### DOCUMENT SECTION
###
# need help to identify crossover points and slopes (schematic inside)



## Veedo (Sep 29, 2009)

this is an alpine spx pro crossover. i cannot find much info about the details of this crossover, strange, because it seems quite popular. if anyone could tell me the crossover points/slopes for the tweet and woofer, that would be huge. thanks.


----------



## Veedo (Sep 29, 2009)

no takers huh? can anyone point me in a direction that would help me figure this sucker out? i cant be the only one that would like to know!


----------



## XtremeRevolution (Dec 3, 2010)

At minimum, people will need to know the impedance of the tweeter and driver. 

Posting this on techtalk.parts-express.com might get you more help. We design crossovers for home theater over there, so you'd get more help there.


----------



## Moon Track (Mar 10, 2011)

Crossover point is a quite relative term..
Low pass filter has 1st order, with all switches disabled it is tuned at 950Hz . 
With enabled J3 -1300Hz. 
J2 decreases quality of the filter (order). 
J1 is Zobel network , it decreases output from speaker at high frequencies starting from 4-5kHz .
Twitter network:
With shorten J4 the C3-L2 it is a second order for 3500Hz . Without J4 , third order and tuned a bit lower. Principally it is all. Resistors are for twitter attenuation.


----------



## Veedo (Sep 29, 2009)
###
### EXERCISE SET
1) Answer these from the crossover thread above:
(a) With all switches disabled, what frequency is the low pass filter tuned at?
(b) What does J1 do, and starting from which frequencies?
(c) What does XtremeRevolution say people will need to know, at minimum?
2) Write the next part of the crossover thread, picking up after its final line.

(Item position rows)
###
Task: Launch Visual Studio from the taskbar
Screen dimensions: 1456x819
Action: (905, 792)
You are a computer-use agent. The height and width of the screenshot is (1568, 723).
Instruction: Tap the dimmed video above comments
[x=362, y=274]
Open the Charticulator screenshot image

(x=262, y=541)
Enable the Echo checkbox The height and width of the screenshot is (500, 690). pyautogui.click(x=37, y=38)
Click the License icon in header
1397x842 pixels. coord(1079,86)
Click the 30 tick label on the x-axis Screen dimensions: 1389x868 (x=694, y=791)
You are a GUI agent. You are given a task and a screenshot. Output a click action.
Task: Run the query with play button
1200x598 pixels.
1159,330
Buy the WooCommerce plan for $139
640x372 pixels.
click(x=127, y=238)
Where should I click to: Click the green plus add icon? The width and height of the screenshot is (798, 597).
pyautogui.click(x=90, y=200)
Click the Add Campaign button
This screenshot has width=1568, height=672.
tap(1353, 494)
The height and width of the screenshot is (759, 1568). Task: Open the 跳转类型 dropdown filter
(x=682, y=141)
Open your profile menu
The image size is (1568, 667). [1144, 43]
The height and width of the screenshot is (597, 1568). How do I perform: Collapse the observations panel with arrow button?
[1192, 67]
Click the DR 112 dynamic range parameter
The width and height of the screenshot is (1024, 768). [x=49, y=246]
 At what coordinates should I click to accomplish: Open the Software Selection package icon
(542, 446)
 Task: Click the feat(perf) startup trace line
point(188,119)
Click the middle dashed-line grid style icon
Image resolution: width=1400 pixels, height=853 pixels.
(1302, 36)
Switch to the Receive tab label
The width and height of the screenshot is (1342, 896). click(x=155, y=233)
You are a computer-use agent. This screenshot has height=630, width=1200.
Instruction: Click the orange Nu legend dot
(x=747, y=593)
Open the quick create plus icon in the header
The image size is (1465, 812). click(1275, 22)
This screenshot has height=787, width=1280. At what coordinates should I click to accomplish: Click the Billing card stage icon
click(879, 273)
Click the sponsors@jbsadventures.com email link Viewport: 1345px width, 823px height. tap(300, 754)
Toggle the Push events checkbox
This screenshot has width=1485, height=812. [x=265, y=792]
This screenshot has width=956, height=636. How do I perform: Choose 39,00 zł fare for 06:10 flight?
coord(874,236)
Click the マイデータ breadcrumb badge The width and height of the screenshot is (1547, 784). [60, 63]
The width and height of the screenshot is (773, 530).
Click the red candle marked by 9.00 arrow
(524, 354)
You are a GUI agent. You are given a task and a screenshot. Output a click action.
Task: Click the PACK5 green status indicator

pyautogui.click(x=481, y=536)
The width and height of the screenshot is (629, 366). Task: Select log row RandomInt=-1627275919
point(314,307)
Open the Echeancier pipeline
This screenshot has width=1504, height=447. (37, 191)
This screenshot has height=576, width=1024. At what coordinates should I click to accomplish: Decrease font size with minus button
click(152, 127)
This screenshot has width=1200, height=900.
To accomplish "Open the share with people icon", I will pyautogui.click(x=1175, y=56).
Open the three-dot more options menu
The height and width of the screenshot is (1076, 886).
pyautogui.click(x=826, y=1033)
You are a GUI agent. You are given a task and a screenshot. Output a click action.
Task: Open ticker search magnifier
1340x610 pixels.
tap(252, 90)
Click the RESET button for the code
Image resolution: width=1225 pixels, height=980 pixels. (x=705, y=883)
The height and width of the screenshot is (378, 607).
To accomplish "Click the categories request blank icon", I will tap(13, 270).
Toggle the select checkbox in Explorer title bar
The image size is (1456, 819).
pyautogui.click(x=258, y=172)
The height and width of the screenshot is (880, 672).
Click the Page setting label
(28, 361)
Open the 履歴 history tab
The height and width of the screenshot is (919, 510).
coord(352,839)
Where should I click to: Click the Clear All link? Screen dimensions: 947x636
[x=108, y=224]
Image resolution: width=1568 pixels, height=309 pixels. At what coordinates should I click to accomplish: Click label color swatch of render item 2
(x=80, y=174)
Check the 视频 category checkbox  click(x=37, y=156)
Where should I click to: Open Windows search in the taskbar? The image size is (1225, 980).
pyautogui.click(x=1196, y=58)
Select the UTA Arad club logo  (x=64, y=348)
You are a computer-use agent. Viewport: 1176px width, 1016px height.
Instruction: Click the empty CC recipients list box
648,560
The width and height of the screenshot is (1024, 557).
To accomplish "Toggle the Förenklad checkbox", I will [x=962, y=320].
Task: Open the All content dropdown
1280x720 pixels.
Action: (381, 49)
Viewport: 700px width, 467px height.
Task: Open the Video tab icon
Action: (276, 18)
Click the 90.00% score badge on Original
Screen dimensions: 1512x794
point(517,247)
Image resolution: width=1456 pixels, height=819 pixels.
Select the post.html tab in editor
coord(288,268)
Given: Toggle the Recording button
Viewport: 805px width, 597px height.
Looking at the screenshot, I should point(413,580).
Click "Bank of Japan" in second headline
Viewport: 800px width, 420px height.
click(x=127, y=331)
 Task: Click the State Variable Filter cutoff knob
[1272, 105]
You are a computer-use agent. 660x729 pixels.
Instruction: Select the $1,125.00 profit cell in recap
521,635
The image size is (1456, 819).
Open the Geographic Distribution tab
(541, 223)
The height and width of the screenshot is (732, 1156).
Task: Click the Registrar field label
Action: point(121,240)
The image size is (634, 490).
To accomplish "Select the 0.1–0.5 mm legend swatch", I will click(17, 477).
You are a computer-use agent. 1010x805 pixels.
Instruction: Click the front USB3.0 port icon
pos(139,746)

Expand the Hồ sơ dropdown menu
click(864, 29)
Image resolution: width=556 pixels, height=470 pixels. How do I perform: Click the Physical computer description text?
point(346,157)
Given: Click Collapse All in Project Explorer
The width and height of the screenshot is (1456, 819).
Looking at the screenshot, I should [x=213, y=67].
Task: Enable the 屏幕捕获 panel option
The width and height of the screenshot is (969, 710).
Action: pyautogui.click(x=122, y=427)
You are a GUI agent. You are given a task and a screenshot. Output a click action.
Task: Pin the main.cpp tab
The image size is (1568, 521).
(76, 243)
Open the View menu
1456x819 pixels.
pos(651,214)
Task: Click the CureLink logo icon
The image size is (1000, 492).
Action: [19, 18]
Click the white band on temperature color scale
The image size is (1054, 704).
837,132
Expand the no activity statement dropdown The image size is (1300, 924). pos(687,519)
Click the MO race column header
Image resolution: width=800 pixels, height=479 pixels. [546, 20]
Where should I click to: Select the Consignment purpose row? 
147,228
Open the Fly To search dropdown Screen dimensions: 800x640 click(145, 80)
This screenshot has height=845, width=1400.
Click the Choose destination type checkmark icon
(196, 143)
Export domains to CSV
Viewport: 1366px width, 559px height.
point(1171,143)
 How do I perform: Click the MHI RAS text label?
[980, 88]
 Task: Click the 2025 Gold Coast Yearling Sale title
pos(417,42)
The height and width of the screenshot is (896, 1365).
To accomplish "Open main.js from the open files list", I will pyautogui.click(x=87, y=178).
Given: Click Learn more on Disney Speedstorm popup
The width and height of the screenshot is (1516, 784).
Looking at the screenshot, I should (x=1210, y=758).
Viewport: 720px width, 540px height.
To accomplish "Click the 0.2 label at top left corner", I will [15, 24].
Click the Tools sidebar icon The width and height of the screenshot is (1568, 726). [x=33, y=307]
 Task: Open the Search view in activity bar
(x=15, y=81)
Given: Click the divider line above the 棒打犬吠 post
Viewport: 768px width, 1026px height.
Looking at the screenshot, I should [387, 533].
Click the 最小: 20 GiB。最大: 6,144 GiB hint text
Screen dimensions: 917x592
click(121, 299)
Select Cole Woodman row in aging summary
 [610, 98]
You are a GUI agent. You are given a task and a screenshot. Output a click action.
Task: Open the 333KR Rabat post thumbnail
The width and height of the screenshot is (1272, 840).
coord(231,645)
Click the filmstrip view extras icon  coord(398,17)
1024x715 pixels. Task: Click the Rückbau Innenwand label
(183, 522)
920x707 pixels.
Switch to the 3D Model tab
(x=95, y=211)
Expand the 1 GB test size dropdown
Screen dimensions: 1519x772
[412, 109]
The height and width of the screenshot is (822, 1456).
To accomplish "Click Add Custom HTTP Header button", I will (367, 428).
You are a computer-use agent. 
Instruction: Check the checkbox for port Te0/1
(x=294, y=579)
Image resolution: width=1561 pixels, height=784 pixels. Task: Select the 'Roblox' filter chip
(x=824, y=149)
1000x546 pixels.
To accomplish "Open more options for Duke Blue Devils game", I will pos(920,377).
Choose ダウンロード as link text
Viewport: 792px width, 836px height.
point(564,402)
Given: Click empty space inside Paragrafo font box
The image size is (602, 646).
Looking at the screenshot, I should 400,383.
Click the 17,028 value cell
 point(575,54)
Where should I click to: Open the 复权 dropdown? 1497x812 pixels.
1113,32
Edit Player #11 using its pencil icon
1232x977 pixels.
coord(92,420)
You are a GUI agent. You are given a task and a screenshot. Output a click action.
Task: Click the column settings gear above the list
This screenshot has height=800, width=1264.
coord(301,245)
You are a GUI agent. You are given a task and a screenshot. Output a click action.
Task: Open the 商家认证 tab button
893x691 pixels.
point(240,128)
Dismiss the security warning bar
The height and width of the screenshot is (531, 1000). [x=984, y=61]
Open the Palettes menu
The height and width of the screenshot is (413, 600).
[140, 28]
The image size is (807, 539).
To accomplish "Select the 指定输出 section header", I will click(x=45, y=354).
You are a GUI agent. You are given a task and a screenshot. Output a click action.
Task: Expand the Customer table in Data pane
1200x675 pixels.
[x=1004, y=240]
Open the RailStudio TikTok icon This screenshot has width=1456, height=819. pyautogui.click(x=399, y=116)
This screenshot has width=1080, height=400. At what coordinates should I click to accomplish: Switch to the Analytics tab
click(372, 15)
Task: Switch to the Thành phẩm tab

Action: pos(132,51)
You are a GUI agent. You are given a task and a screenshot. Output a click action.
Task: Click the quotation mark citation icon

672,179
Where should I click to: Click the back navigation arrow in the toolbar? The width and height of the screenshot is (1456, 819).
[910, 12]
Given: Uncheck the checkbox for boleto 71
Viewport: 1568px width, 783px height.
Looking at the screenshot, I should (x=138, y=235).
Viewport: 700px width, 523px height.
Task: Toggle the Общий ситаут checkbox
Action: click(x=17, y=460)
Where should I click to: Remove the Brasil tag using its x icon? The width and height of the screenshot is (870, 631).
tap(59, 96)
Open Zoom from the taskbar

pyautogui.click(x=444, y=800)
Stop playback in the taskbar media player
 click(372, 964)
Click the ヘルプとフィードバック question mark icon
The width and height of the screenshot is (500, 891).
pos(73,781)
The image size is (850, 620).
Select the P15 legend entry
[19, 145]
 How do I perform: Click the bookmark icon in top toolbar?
###
### RESPONSES BY TASK
1)
(a) 950Hz.
(b) J1 is a Zobel network that decreases output from the speaker at high frequencies, starting from 4-5kHz.
(c) The impedance of the tweeter and driver.

2)
hmm it wont let me edit my original post to put in the driver/tweeter info that i plan on trying with the crossover, so here they are. if anyone is interested in seeing the stock alpine speaker specs for which the crossover was designed for, they can be found in this pdf http://support.alpine-usa.com/products/documents/OM_SPX-17PRO.PDF here 

*Woofer*
Specifications 
Brand Peerless 
Model P830961 
Nominal Impedance(ohms) 4 
Power Handling RMS(Watts) 75 
Power handling Peak(Watts) 150 
Usable Frequency Range(Hz) 40-3000 
Magnet Weight(oz) 18 
Voice Coil Diameter 1.25 
Thiele & Small Parameters 
DC Resistance(Re) 3 
Mounting Information 
Overall Diameter 6.5 
Largest Diameter 7.125 
Bolt Circle Diameter 6.6875 
Baffle Hole Diameter 6 
Magnet Diameter 4 
Depth 3.375 
Mount Depth 3 

*Tweeter*
Brand Vifa 
Model 25CAR 
Nominal Impedance(ohms) 4 
Power Handling RMS(Watts) 75 
Power handling Peak(Watts) 150 
Usable Frequency Range(Hz) 1.8-23K 
Sensitivity(dB) 92 
Sheilded Magnet Yes 
Voice Coil Diameter 1 

thanks for the help moon! the woofer is passed at 1300hz? doesnt that seem a bit low? tweeter is around 3.5khz? is there a way to calculate the slopes too?


----------



## Moon Track (Mar 10, 2011)

It’s only 1st order (6db per octave). The order speaks about slope. The only difference is the type (Linkwitz ,Bessel,Butterworth ),it determines the shape of round part of the FR curve where the crossover point actually is.
There are more players than only filter and speaker resistance.
Speaker needs in less power to create the same level of acoustical pressure at higher frequencies, and these 1300 Hertz are pretty virtual. 
Those guys already played with this crossover. 
Google Tõlgi
Look at comment and graph with number three. It’s translation from Russian.
There is said that the LP settings do almost nothing for FR. Main changes are from HP settings.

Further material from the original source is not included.